The galaxy of interest rates appears to be entering a new phase in a galaxy far far away… We have closed our shorts on the long terms, TLT. and now it appears that the issue is headed upwards. Against all economic reality, we might add. Is there in this cosmos a being who believes that lower interest rates are possible? Perhaps if we suffer a deflationary implosion, but otherwise we still believe (or adhere to, since belief is something which doesn’t occur in our religious system) the analysis we have published several times here that a massive 24 month top has formed and the devil (or Pat Roberts) is to pay. Here’s the chart again:
The fact that long term trendlines are broken doesn’t harm this analysis. But let us look at the present situation and determine whether a position should be held here.
Here downtrend lines of up to 9 months are broken, just as prices are finding the neckline (a source of some support).
A closer look shows prices breaking from the congestion zone (or rectangle).

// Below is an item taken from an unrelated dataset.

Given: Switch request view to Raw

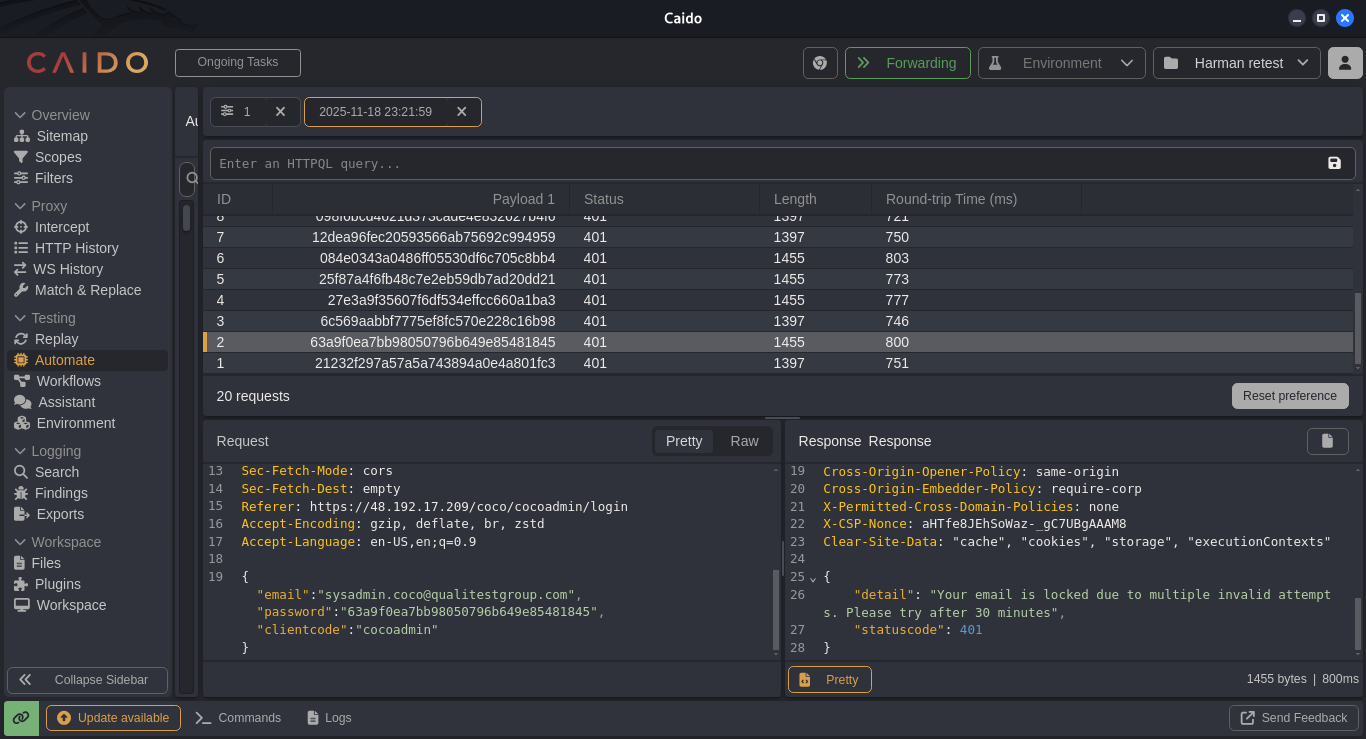Looking at the screenshot, I should pyautogui.click(x=744, y=441).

We are not going to buy TLT because of our economic and long term analysis. Readers must make that decision for themselves. Given the continuing gnarly state of the economy the Fed may start a new campaign to drive interest rates lower (and bond prices higher). We will watch with interest but no skin in the game. Not only is TLT acting up, the market acts like Muni bonds are no longer the kiss of death and MUB has cast off a buy signal. We’re not buying this one either, but without prejudice.
Meanwhile in the broad market the short term trendline from Oct 13 is chasing prices and it looks as if they could collide which might bring about the market correction the pundits have been so eagerly desiring for a year or so. We will be hedging if this occurs.